# START OF SOURCE PASSAGE

While Marinette County markets itself as the “Waterfall Capital of Wisconsin,” Iron County is tops in total falls, ranging from bubbling cascades to five of the state’s 10 tallest falls, providing a full array of waterfall-watching opportunities.
Several are located within public areas with marked paths leading the way to fall’s edge, some are located on private land (with public access), but almost all are remote. With the exception of Copper Falls State Park, we were the only souls around at the falls we visited, which is the way you wish it could be at any natural attraction – when you try to imagine that you are the first person who ever stumbed upon such beauty.
Half the fun of waterfall watching is actually finding them. The other half? The physical adventure of getting to the fall’s edge.
My husband and I start out in the expansive Chequamegon-Nicolet National Forest. Throughout the Northwoods, and especially so in the national and county forests, there are precious few signs. My bible for our journey, "Wisconsin Waterfalls," by former DNR warden Patrick Lisi, is never out of reach.
Eventually we find the parking area, and there is nobody around. The first leg of the half-mile trek to the waterfall is a relatively easy footpath, punctuated by wooden bridges crossing small trickling creeks. As we get closer, I notice more moss and a dampness in the dry late-summer air. A wooden bridge spans a substantial stream, the crystal-clear South Branch of Morgan Creek.
The trail winds alongside the creek, and then appears Morgan Falls, cascading down a mountainous, mossy slab of granite. It’s a slim flow of water, and just a few pinpoints of light from the morning sun pierce the tall tree cover.
Morgan Falls has two drops: The first is a 64-foot cascade into a hidden crevasse, and the second six-foot drop of water shears over the rock face before tumbling into a shallow pool. The creek then winds back along the trail.
We stop to rest on a fallen tree trunk before continuing on the mile-plus trail to St. Peter’s Dome. This path is much more strenuous, bordering on treacherous, with inclines covered with knotted tree roots serving as makeshift stairs and switchbacks. St. Peter’s Dome, known locally as “Old Baldy,” stands at 1,565 feet and on a clear day, you can see the Chequamegon Bay of Lake Superior and the Apostle Islands 20 miles north.
Even if there weren’t signs at Copper Falls State Park directing us to its main waterfalls, we’d find it by following the constant line of traffic.
Copper Falls and Brownstone Falls are the park’s signature cascades, conveniently located just a few dozen feet from each other and encircled by well-kept trails built by the Civilian Conservation Corps in the 1930s.

# END OF SOURCE PASSAGE
# START OF PROVIDED DATA

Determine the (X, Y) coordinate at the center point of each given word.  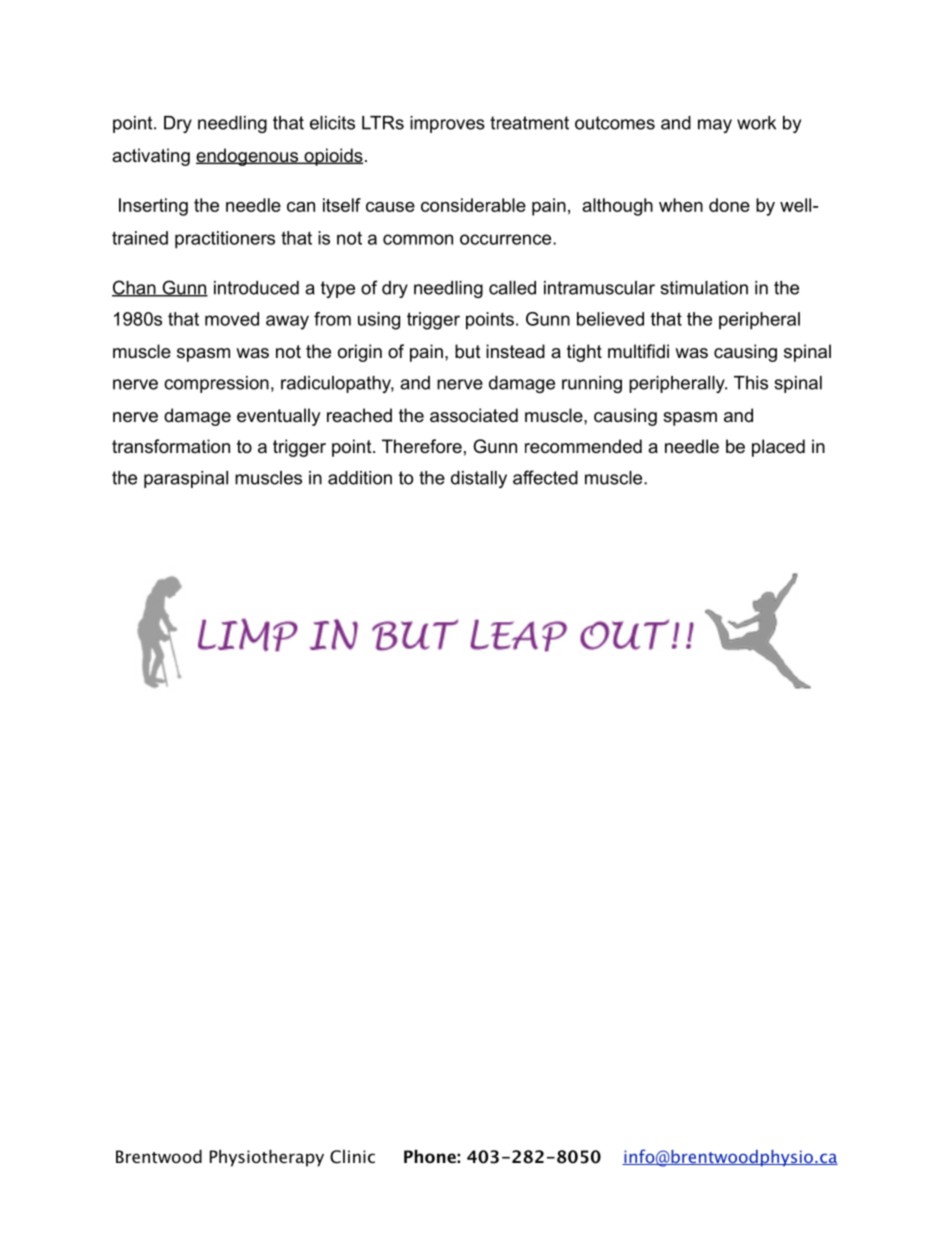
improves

# END OF PROVIDED DATA

## WORK TO DO
1. In the passage about Wisconsin waterfalls, translate this sentence into Spanish: "Eventually we find the parking area, and there is nobody around."
2. Pick up the passage about Wisconsin waterfalls after its final sentence and write the next paragraph.

## RESULTS BY TASK
1. Finalmente encontramos el área de estacionamiento, y no hay nadie alrededor.

2.
On the day we visit, Copper Falls State Park is teeming with people, an alarming contrast to Morgan Falls’ solitude. Each end of Doughboys’ Nature Trail is located near the woodframe concession building. We cross the footbridge directly behind the building and head right, walking along a tall ridge that overlooks the Bad River. We haven’t walked very far when we spy the first waterfall. Here, the Bad River hits a stoic slab of basalt, splitting the river in two before forming what is Copper Falls.
We come to a little fenced-off corner that looks deep into the gorge where the Bad and Tyler Forks rivers merge. Together they flow northward to Lake Superior, passing two towers of sandstone, Devil’s Gate. Once on the other side of the river, the trail gets somewhat strenuous, with rock and wooden staircases. Lookout platforms near Brownstone Falls, which sits on Tyler Forks of the Bad River upstream of where the rivers converge, gives me a new perspective on the raw power of water. At the bottom of the 30-foot falls, the water pools like thick, foamy rootbeer and the rock walls create the illusion of infinite depth.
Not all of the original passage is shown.